#### Records supplied:
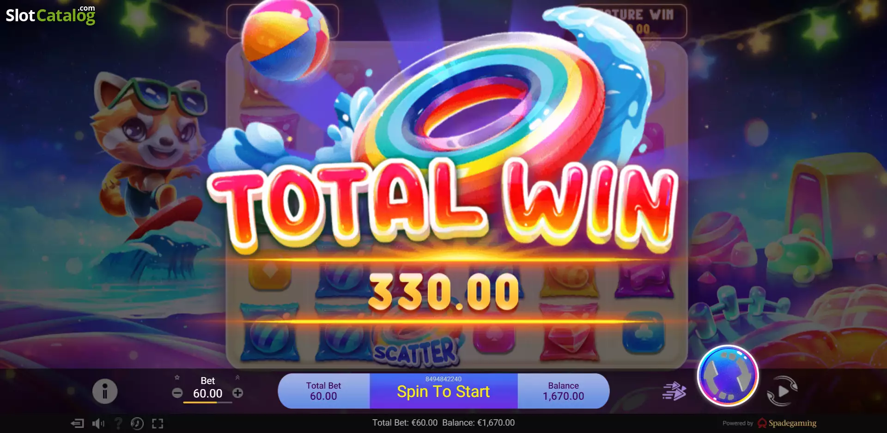Click the Total Bet 60.00 panel
Screen dimensions: 887x433
(x=323, y=391)
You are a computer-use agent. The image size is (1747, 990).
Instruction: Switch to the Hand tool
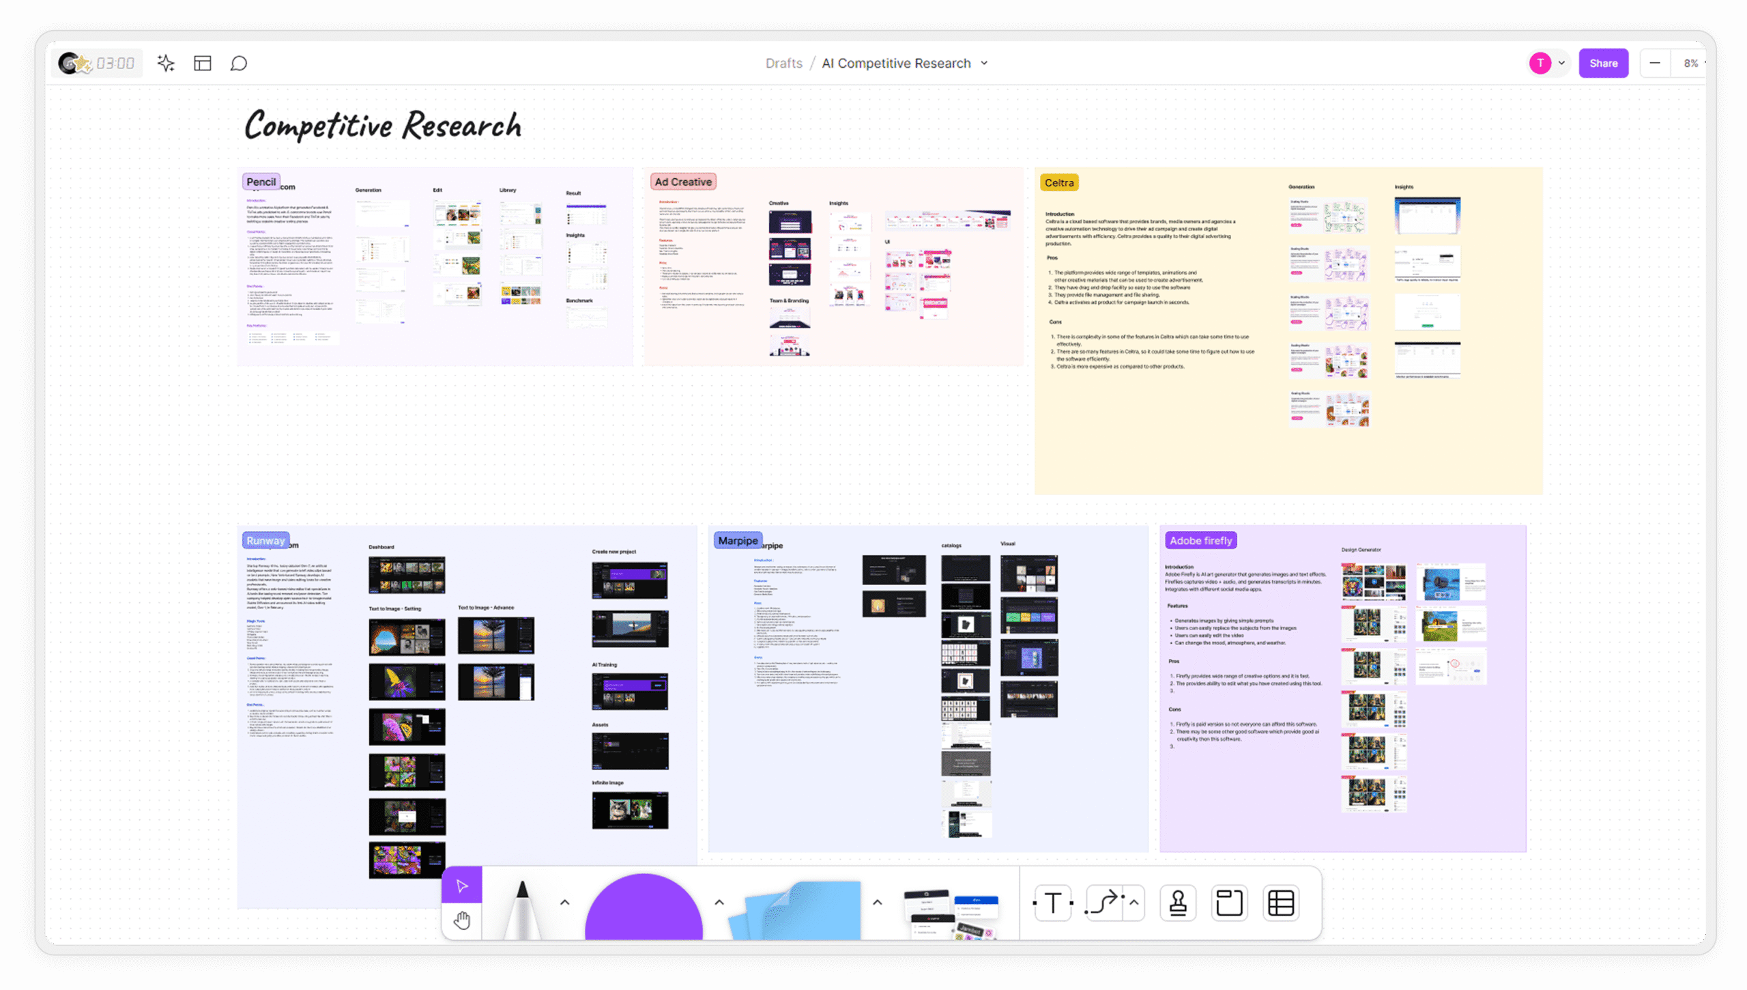click(x=462, y=920)
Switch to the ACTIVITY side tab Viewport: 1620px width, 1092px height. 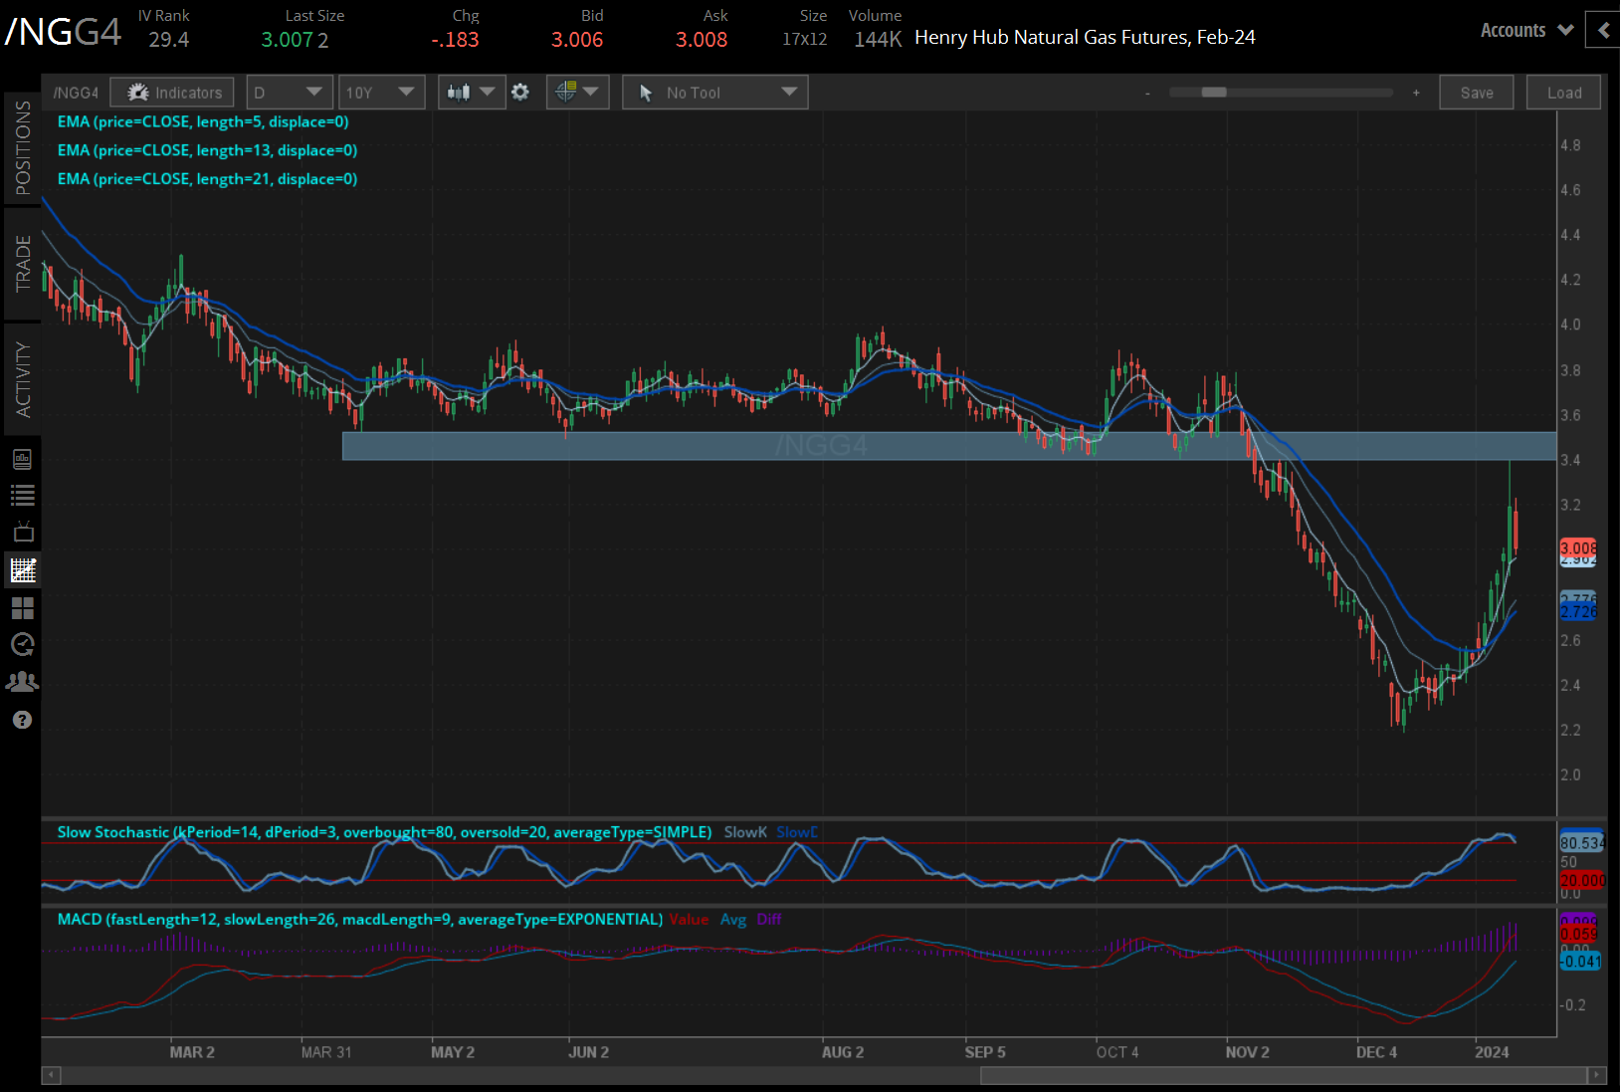pos(23,379)
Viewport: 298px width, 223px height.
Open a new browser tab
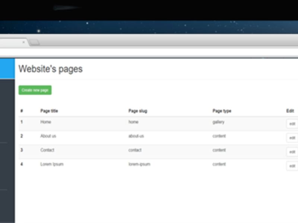[35, 42]
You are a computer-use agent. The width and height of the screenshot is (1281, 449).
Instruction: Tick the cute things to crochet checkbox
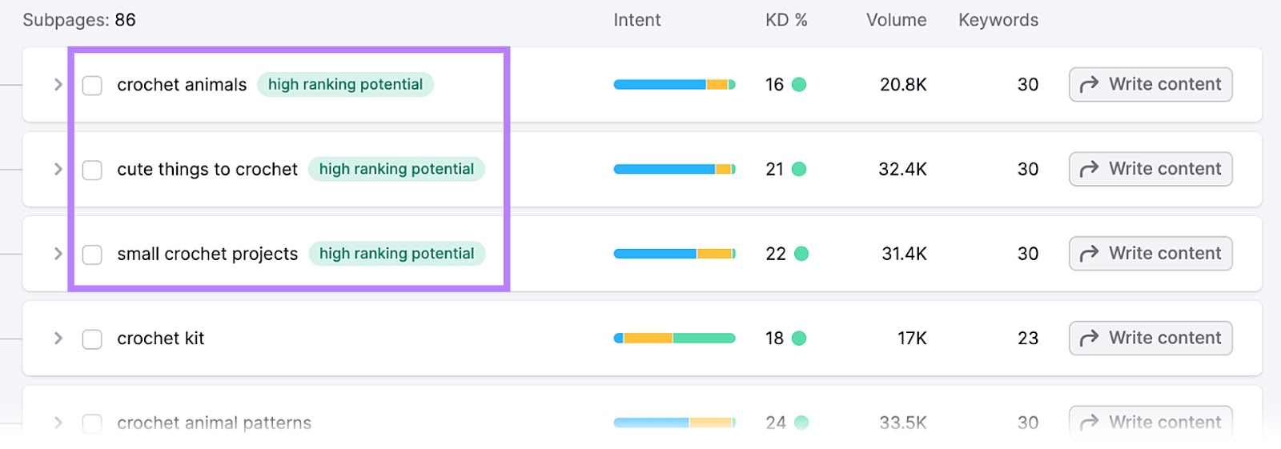tap(92, 170)
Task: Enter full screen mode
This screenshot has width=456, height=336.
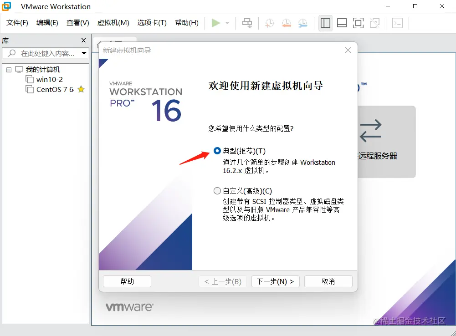Action: [358, 23]
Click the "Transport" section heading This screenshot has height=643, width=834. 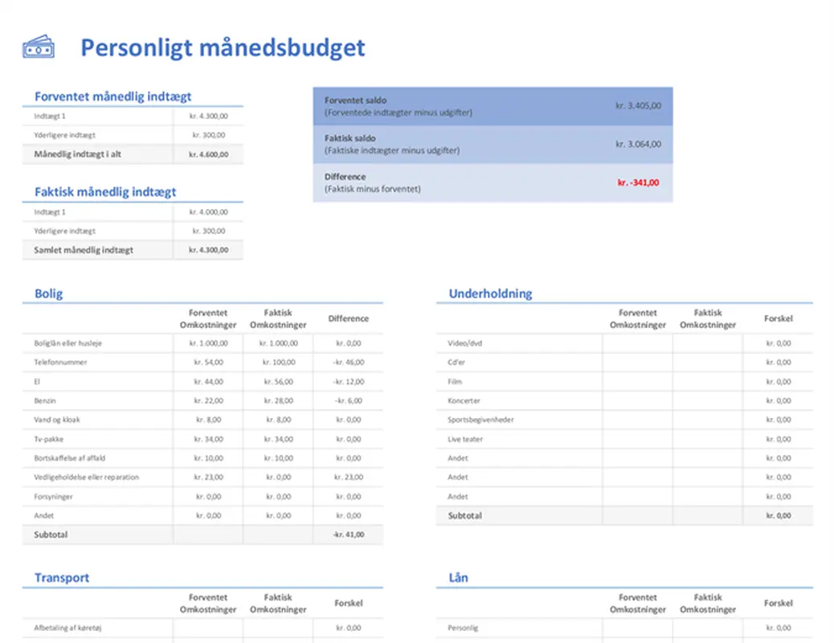61,577
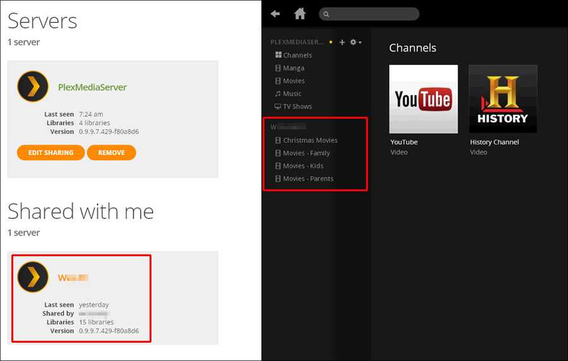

#### Exercise requirements:
Which lines of the items above contain the word "agent"? Show each of them in full.

#### Result below:
You are a computer-use agent. The image size is (1747, 990).
You are a computer-use agent. The width and height of the screenshot is (1281, 449).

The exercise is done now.